++++ Information supplied

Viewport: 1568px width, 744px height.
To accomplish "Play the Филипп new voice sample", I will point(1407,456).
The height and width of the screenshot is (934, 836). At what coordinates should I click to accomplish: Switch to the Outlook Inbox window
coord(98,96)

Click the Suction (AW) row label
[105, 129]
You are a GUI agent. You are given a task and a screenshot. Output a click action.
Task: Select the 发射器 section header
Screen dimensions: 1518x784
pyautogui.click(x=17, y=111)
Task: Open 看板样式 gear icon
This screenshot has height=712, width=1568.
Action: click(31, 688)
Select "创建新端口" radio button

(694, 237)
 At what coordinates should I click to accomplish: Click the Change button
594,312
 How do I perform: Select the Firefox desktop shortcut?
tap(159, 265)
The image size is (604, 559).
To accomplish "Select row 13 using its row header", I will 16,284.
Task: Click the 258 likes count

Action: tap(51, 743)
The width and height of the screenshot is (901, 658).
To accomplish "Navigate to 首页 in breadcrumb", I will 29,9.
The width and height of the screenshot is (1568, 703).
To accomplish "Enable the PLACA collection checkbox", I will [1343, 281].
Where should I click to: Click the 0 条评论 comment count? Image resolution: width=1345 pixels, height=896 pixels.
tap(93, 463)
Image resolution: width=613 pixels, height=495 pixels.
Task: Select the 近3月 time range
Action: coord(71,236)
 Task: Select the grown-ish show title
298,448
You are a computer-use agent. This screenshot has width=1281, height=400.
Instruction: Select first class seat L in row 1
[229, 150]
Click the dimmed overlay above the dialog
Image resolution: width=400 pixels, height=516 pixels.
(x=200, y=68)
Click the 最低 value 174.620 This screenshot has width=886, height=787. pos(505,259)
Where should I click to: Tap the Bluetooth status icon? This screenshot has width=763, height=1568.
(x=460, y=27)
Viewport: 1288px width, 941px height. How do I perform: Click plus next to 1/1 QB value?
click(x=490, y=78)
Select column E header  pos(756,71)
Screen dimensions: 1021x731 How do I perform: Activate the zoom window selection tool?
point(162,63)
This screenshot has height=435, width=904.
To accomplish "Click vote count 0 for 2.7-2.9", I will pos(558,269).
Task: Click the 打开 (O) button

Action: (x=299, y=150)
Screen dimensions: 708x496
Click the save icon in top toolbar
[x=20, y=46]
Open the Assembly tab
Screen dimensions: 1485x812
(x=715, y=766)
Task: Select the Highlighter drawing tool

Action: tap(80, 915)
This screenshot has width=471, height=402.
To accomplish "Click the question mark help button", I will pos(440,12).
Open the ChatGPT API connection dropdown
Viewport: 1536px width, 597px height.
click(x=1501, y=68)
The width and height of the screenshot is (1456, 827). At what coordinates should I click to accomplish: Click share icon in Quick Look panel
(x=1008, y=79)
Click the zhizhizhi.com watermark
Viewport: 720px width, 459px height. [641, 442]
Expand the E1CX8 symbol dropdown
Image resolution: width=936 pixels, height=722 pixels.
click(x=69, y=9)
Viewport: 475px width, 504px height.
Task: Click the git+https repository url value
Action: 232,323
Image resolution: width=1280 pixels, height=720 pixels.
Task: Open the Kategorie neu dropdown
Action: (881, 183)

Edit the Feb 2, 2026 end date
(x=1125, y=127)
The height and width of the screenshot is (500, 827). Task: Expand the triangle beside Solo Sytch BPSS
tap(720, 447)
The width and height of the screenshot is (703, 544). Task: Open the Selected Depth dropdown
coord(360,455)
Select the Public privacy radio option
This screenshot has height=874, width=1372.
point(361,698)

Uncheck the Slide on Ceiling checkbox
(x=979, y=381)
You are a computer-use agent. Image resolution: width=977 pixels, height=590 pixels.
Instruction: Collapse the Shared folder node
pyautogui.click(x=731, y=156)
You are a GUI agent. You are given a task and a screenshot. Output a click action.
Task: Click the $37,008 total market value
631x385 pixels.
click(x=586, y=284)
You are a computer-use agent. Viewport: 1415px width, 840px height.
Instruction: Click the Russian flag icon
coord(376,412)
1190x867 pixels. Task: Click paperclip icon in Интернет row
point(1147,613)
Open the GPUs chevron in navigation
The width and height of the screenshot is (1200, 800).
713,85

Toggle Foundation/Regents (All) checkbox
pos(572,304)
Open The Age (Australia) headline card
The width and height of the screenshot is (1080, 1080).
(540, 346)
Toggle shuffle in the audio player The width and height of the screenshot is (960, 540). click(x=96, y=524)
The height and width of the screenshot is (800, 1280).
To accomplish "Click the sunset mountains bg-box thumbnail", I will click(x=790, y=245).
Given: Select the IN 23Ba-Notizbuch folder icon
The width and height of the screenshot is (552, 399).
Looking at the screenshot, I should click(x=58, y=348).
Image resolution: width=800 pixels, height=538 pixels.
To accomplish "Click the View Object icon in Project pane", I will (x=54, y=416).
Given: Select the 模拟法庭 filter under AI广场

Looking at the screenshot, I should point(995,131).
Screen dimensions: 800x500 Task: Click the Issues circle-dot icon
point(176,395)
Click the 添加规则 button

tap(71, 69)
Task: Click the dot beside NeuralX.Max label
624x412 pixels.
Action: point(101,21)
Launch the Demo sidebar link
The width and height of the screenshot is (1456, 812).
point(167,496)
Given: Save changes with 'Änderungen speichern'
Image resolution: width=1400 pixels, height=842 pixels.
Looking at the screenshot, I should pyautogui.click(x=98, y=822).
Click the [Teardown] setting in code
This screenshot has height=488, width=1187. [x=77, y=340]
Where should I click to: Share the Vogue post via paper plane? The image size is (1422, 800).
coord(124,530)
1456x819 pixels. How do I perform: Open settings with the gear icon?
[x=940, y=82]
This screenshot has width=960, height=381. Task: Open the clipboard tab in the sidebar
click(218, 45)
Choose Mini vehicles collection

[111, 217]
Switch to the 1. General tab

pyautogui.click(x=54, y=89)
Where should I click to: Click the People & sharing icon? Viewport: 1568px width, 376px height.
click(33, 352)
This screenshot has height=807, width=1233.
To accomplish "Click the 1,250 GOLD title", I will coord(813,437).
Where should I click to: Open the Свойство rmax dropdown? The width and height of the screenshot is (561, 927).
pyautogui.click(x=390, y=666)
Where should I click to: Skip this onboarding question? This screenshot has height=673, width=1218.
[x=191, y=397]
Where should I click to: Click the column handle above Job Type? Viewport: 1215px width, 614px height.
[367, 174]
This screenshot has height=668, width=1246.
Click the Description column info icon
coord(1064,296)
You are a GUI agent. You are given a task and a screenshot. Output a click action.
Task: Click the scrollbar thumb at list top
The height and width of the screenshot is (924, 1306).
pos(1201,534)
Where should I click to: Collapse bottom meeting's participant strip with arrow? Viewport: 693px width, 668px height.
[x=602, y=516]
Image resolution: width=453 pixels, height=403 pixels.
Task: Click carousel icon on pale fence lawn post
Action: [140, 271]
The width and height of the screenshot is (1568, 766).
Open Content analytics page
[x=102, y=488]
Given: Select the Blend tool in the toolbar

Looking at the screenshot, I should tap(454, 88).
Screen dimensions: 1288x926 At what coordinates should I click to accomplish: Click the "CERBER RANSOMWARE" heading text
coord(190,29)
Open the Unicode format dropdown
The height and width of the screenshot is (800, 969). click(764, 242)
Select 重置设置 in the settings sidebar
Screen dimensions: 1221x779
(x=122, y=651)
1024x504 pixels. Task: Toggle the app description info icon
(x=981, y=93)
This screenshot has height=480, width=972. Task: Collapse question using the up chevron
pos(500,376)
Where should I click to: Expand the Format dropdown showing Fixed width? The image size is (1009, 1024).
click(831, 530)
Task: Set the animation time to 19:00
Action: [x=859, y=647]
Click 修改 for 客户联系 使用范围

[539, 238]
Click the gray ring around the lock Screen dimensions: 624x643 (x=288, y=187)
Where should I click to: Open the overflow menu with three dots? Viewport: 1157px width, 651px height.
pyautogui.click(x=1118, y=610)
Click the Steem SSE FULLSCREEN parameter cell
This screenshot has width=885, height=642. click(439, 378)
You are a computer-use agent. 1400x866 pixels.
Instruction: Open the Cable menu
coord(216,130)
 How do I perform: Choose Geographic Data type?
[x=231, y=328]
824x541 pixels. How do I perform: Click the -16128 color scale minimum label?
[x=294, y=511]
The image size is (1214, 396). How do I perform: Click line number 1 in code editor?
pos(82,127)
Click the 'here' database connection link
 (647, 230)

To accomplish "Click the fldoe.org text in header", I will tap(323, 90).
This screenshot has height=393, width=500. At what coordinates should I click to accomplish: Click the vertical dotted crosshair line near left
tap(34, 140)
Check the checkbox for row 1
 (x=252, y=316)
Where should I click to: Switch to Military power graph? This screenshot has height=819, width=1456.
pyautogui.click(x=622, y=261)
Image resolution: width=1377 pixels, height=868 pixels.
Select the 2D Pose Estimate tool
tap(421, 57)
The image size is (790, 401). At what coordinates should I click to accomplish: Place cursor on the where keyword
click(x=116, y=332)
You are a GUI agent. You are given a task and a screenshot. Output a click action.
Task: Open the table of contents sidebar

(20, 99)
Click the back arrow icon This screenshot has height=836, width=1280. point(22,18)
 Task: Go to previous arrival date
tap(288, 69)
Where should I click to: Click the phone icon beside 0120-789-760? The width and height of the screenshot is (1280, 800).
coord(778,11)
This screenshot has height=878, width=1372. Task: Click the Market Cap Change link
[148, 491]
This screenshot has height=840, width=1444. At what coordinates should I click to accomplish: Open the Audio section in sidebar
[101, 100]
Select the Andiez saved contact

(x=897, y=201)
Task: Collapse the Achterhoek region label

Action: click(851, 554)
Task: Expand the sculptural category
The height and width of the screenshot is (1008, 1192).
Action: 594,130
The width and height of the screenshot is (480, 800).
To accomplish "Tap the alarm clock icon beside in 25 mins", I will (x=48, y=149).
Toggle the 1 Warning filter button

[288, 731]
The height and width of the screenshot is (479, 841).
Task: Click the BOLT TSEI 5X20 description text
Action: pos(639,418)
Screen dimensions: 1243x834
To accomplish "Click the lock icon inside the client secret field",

++++++++

Work to be completed: Rewrite the items from the line with "You are a computer-use agent. This" up to and including the line with "Viewport: 720px width, 459px", renaming "Screen dimensions" to "Display size" and keeping everything else unchanged.

Response to this exercise:
You are a computer-use agent. This screenshot has width=1281, height=400.
Instruction: Select first class seat L in row 1
[229, 150]
Click the dimmed overlay above the dialog
Image resolution: width=400 pixels, height=516 pixels.
(x=200, y=68)
Click the 最低 value 174.620 This screenshot has width=886, height=787. pos(505,259)
Where should I click to: Tap the Bluetooth status icon? This screenshot has width=763, height=1568.
(x=460, y=27)
Viewport: 1288px width, 941px height. How do I perform: Click plus next to 1/1 QB value?
click(x=490, y=78)
Select column E header  pos(756,71)
Display size: 1021x731 How do I perform: Activate the zoom window selection tool?
point(162,63)
This screenshot has height=435, width=904.
To accomplish "Click vote count 0 for 2.7-2.9", I will pos(558,269).
Task: Click the 打开 (O) button

Action: (x=299, y=150)
Display size: 708x496
Click the save icon in top toolbar
[x=20, y=46]
Open the Assembly tab
Display size: 1485x812
(x=715, y=766)
Task: Select the Highlighter drawing tool

Action: tap(80, 915)
This screenshot has width=471, height=402.
To accomplish "Click the question mark help button", I will pos(440,12).
Open the ChatGPT API connection dropdown
Viewport: 1536px width, 597px height.
click(x=1501, y=68)
The width and height of the screenshot is (1456, 827). At what coordinates should I click to accomplish: Click share icon in Quick Look panel
(x=1008, y=79)
Click the zhizhizhi.com watermark
Viewport: 720px width, 459px height. [641, 442]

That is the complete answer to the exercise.